Lunatic's Serenade

Facebook Twitter Google

Remembering Danny Noble

On a regular day in New Jersey when regular things were happening, tragedy struck the localized metal community. A day where work, doctor’s appointments, traffic jams, and band practice were commonplace, irregular news suddenly brought Joe Moore’s phone to life at just after 9pm.

“Danny’s gone,” the text message read.

Words no one wants to read, especially not those close to Danny Noble, lead singer of thrash metal band DTA.

To those who knew him personally, Danny was much more than just a vox that rocked. He was a father, a friend; he was an all-around fun-loving guy with a great sense of humor and a passion for music and all that it stood for. His bandmates fondly recall goofing on his lyrics and busting his balls constantly.

As I talk to Joe Moore on the phone, drummer of DTA and long-time friend of Noble’s, his voice is full of positivity and life, as usual, but beneath the upbeat sing-song of Joe’s words hides a sadness that I pick up on immediately. It’s a familiar sadness, one you can recognize in others who have experienced loss yet keep a firm grip on the stuff that really matters: keeping the good memories front and center.

“Danny and DTA were heart and soul together,” Joe tells me, “when we reformed in 2018 and began practicing again, it was as if he’d never left the band. It was like putting on an old pair of jeans that still fit as good as the first day you bought them.”

When Danny Noble was first introduced to the rest of the band by guitarist Randy Rodriguez in 1999, everyone clicked immediately and DTA hit the scene hard, opening for the likes of Powerman 5000, Overkill, and Unearth.

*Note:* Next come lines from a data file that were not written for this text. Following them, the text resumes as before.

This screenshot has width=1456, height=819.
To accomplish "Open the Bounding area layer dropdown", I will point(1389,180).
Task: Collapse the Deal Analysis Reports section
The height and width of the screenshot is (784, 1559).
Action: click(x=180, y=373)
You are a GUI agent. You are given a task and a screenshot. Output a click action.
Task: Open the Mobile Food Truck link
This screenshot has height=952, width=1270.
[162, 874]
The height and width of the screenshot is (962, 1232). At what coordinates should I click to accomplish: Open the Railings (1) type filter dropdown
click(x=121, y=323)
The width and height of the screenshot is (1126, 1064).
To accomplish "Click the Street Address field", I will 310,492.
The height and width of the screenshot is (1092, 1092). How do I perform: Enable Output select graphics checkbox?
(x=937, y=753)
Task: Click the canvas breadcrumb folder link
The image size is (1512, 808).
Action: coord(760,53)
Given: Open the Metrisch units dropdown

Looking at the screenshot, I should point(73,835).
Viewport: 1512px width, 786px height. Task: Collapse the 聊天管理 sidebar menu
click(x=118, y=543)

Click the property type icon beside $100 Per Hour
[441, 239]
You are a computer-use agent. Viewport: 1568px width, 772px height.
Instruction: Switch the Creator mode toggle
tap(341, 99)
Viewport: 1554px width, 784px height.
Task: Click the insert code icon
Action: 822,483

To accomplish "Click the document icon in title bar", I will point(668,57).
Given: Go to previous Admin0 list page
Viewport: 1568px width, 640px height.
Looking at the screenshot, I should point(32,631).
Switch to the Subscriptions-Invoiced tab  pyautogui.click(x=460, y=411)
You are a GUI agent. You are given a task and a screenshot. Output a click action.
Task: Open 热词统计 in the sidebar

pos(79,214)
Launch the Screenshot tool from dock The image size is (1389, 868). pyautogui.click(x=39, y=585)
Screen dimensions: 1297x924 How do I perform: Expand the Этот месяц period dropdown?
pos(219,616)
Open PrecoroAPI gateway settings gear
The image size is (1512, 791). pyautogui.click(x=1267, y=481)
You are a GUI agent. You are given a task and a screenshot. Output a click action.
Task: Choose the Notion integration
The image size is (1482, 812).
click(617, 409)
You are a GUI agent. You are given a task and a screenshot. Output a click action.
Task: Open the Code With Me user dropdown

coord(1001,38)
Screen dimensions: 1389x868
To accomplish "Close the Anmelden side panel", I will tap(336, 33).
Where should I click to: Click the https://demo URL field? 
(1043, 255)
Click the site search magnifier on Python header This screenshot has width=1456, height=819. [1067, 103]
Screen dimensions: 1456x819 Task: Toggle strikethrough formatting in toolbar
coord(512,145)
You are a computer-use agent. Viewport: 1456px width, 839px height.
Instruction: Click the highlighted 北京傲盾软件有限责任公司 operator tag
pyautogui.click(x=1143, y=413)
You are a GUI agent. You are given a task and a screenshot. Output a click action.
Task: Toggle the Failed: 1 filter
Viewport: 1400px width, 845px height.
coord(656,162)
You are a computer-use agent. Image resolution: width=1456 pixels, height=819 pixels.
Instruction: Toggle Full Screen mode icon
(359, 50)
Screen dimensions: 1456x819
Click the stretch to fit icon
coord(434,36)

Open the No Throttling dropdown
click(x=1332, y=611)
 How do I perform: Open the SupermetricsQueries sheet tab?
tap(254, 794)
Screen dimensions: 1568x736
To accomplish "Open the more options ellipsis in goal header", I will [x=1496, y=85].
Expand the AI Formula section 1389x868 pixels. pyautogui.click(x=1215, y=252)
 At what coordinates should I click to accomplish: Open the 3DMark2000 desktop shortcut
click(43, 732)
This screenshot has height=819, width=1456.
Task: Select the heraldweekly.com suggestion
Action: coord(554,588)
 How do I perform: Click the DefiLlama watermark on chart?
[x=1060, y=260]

Labelled the premiere thrash band in NJ by The Aquarian, things were taking off for the guys during a time when grunge was resurfacing and nu metal was growing ever popular. DTA flew the flag for thrash when not many others on the local scene were trying to keep it on the map.

Before joining DTA, Noble sang for a few other metal bands, including Last Call. With a voice sometimes compared to Paul Baloff of Exodus, Noble had both a high, ear piercing scream and a low, guttural growl to show off to listeners.

“He wasn’t a celebrity, but if you were a part of this community, if you were a DTA fan, then you knew who Danny was,” Joe says, his voice growing in intensity as memories of his good friend and bandmate run through his mind. “One fan of DTA even has the band’s name tattooed on his arm!”

In 2008, unfortunately, the band had a falling out with Noble and he left DTA. The guys had no choice but to fill his spot and move on without him as he sorted out matters in his personal life. But such is life, isn’t it? I dare you to present to me an individual who never had to walk away from something they cared about to better themselves.

“Danny and DTA were heart and soul together”

Regardless of the time that passed, bonds made along the path of creating something so significant as music are often forged anew. This was the case after ten years when Noble rejoined DTA.

As Moore says, “when you’re in a band with someone, you’re not just friends, you’re not just family, you share a piece of your soul with one another.”

Though Danny Noble’s death was sudden and unexpected, he’s remembered admiringly by friends and family. His music will be around for as long as someone is willing to listen, and his memory will live on in the words of others for as long as they’re willing to keep talking up his spirit.

“Danny said he wanted to pet a dolphin once,” Moore says, laughing. “So maybe he’s swimming with some somewhere.”

You never know when your ticket is up, but when it’s punched, it’s punched. Death is non-negotiable, but how we remember one another afterwards is. From one artist to another, Danny Noble, you have left your mark where it mattered, something we all hope to do before it’s time to clock out for good.